In the same document, under why the applicant was suspended or denied, the following is written, “We’ve not received a registration application from him however, we did refuse to a (sic) him to work at summer camp in 1985 because of information on his past background.”
Roy S. Wilson Past Background
The past background to which the file referred concerned inappropriate behavior with teenagers at his Lutheran church. According to the medical records in his Ineligible File, Wilson sought medical treatment for an assortment of maladies in 1984. The medical records note,
This is a 29-year-old white, single minister who has become very anxious and depressed and was having serious difficulty functioning in his congregation.
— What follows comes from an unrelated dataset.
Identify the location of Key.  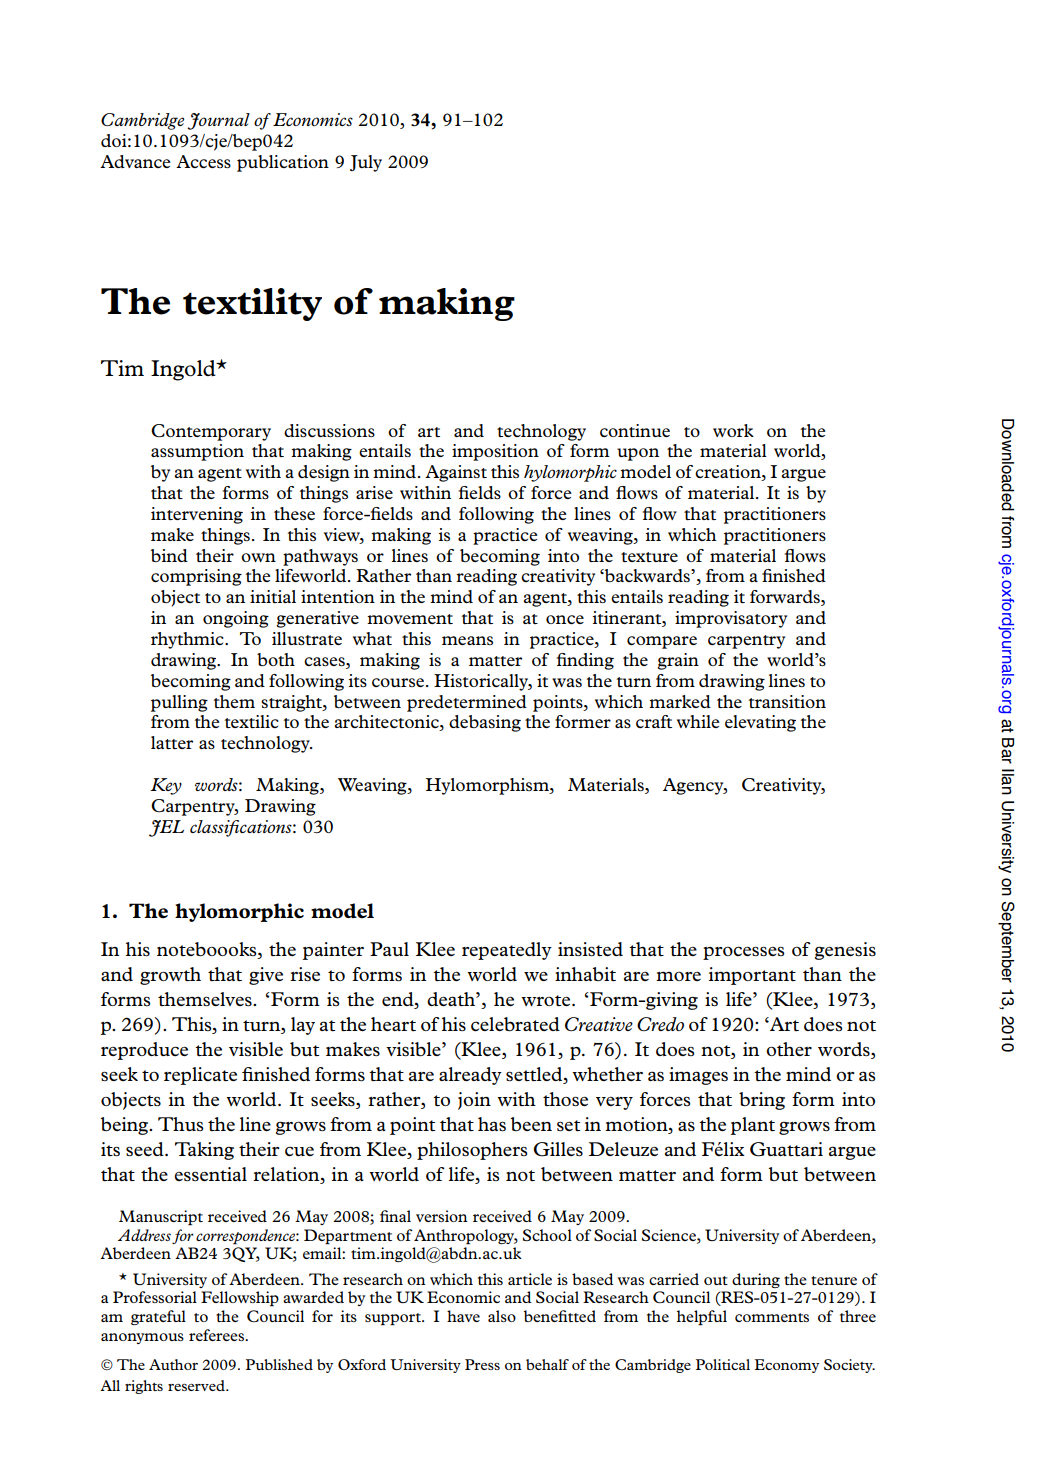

He had begun to turn to very young teenagers, 14 and 16 year olds, as his main support system and some acting out to place in the form of drinking too much and possibly some activities under the influence of alcohol that were not healthy for anyone involved.
Roy S. Wilson was discharged with “brief reactive psychosis and borderline personality disorder”.
Two years later, a young scout reported to his mother that in 1985 he had been sexually molested by Wilson during a Scout hiking trip. The Scout report at the time (1986) acknowledges that Wilson was on the hiking trip even though he had never registered with the Scouts and therefore had never had any background check performed on him. The incident in question involved Wilson sleeping naked in his sleeping bag and coercing a young Scout to give him a back rub. Wilson then straddled the young boy while giving him a back rub.
As in all of these cases, young children suffered because adults in positions of authority didn’t do their job. These same adults failed to protect children by insisting on compliance with the most basic Scout rules such as registering with the Scouts and the two-deep rule. Failing to supervise Roy S. Wilson have had tragic consequences for all of us.